标题: Honesty Is the Best Policy [打印本页] 作者: choi 时间: 3-18-2015 15:42 标题: Honesty Is the Best Policy (1) Stephen Moore, How Pizza Became a Growth Stock. Wall Street Journal, Mar 14, 2015 (appearing in the Saturday column The Weekend Interview). www.wsj.com/articles/the-weekend ... th-stock-1426286353
(a) Excerpts in the windows of print:
The secret? The Domino’s CEO cites a mea culpa ad campaign, digital delivery and unlikely new markets.
‘We’ve discovered Africans love pizza,’ Patrick Doyle says. ‘They order them on their mobile phones.’
(b) Quote:
“In his [Patrick Doyle's] five years as CEO [2010- ], annual sales have climbed to $9 billion from about $2 billion. Some 250,000 workers [some are corporate employees , and others franchise employees; see Note below]wear a Domino’s uniform and sell roughly one billion pizzas each year. During the Super Bowl, Domino’s was taking a dizzying 1,400 orders a minute. Making pizzas may not be the sexiest business—though it’s a $125 billion world-wide market. But while investors obsess over finding the next Facebook, the share price of Domino’s has soared from $13 in 2010 to just over $100 today. It has been among the top performing stocks in the Fortune 100.
"Mr Doyle became CEO after two of the company’s worst years, and sales were still sliding. One of his first decisions was to take an unorthodox approach: 'We held a series of focus groups with consumers and we discovered that people hated the [Domino's] pizza. So we ran these TV ads featuring Americans complaining about how bad Domino’s pizza tasted.' Then Mr Doyle appeared on screen with an apology and promise: 'We hear you America. Sometimes you know you’ve got to make a change. Please give us another try.' * * * In the three months following those ads, Domino’s had its fastest rise in sales in company history.

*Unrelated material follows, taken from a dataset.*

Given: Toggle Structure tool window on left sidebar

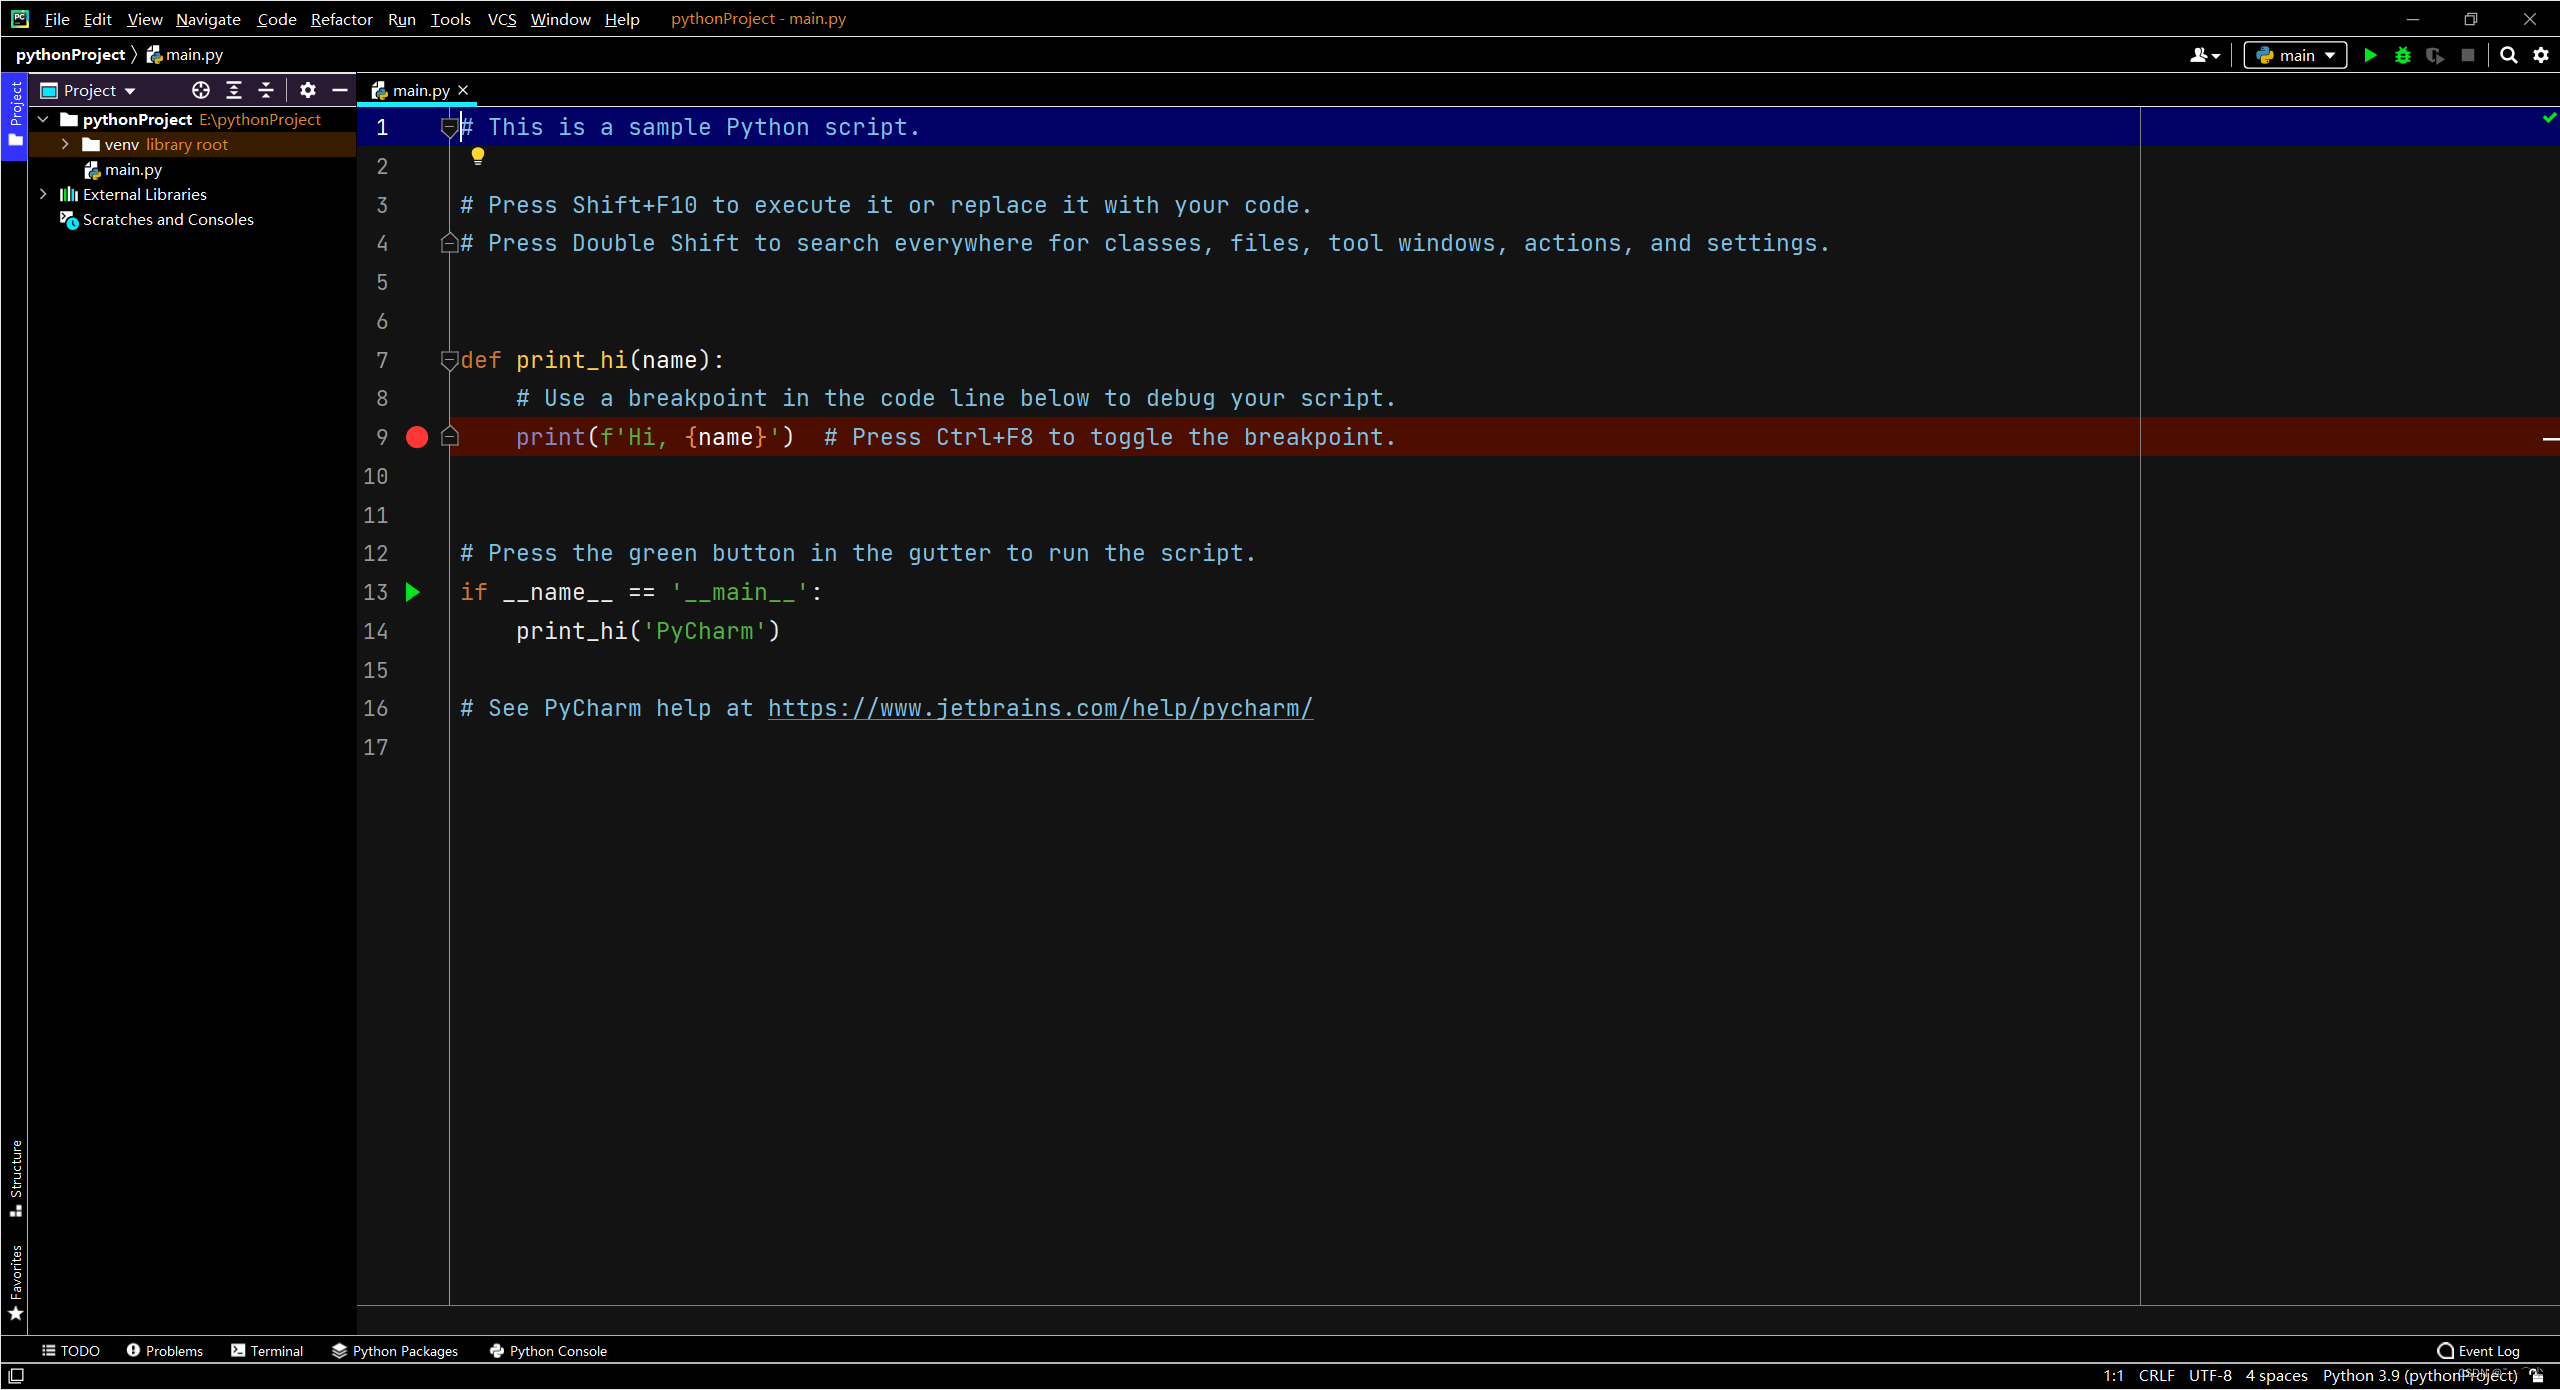Looking at the screenshot, I should (x=15, y=1177).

"Domino’s is also riding the digital revolution. 'In a lot of ways we’re really a technology company,' Mr Doyle says. * * * He adds that digital drives sales by making ordering easier and more efficient, and saves money on bad orders [incorrect orders that customers refuse to accept and pay] because customers 'take their own orders so they make fewer mistakes.' * * * The atmosphere at company headquarters feels more like Silicon Valley than a fast-food company. Most employees here are computer programmers and technicians monitoring in real time what people are ordering, how long it is taking to fill an order, and the online complaints and comments that stream in.
"Although the Domino’s menu also includes such things as sandwiches, pasta and chicken wings, 80% of its sales are pizzas.
(c) Note: “The headquarters are a few miles up the road from where the original Domino’s Pizza opened in 1960."
Domino's Pizza
en.wikipedia.org/wiki/Domino%27s_Pizza
(Domino's is the second-largest pizza chain in the United States (after Pizza Hut) and the largest worldwide, with more than 10,000 corporate and franchised stores in 70 countries; In 1960, Tom Monaghan and his brother, James, purchased DomiNick's, a small pizza store in Ypsilanti, Michigan [six miles east of Ann Arbor]; in 1998 to Bain Capital, Inc)
作者: choi 时间: 3-18-2015 15:43
Ben Sisario, Lawyer Rocks Music Industry Again; An outsider takes on the music industry to win pivotal cases. New York Times, Mar 16, 2015. www.nytimes.com/2015/03/16/busin ... industry-again.html
Quote:
"Many top entertainment lawyers see themselves primarily as deal makers [who do not litigate], whose connections to both artists and the studios and record labels that hire them are often viewed more as synergy than as conflicts by those involved. And even the tough-minded litigators among the core firms seldom push against the status quo quite as aggressively as someone like Mr Busch. 'Talent does not want to sue the record companies, for fear of being blackballed,' said the Los Angeles lawyer Neville L Johnson, who represents actors and musicians.
"Mr Busch said that an important part of his courtroom strategy is connecting with the jury. 'You have to be the truth teller,' he said in an interview last week. 'Some lawyers I have gone up against are perhaps more technically proficient, but I feel like I’ve done a very good job of connecting with the jury and being sincere in everything that I do.'
"Other lawyers * * * complain he is so aggressive in fighting for his clients that he does not care what havoc is created along the way. But they afford him grudging respect. The nearly $7.4 million in the 'Blurred Lines' case, a combination of damages and a share of the profits Mr [Pharrell] Williams and Mr [Robin] Thicke received, is one of the largest awards for a case of its type, legal specialists said.
Note: "In the small world of high-powered entertainment lawyers, Mr [Richard S] Busch, 49, has carved out a niche as a crusading outsider, winning cases that have had wide-ranging repercussions for the music industry. Among them are Bridgeport Music v. Dimension Films, which established that even the tiniest sample — a piece of one song used in another — needs legal permission, and FBT Productions v Aftermath Records, which led to a wave of litigation over how royalties are paid in digital music."
(a) Bridgeport Music v Dimension Films (CA6 2005) 410 F.3d 792
scholar.google.com/scholar_case?case=2589269115679339204
(b) FBT Productions, LLC v Aftermath Records (CA9 2010) 621 F.3d 958.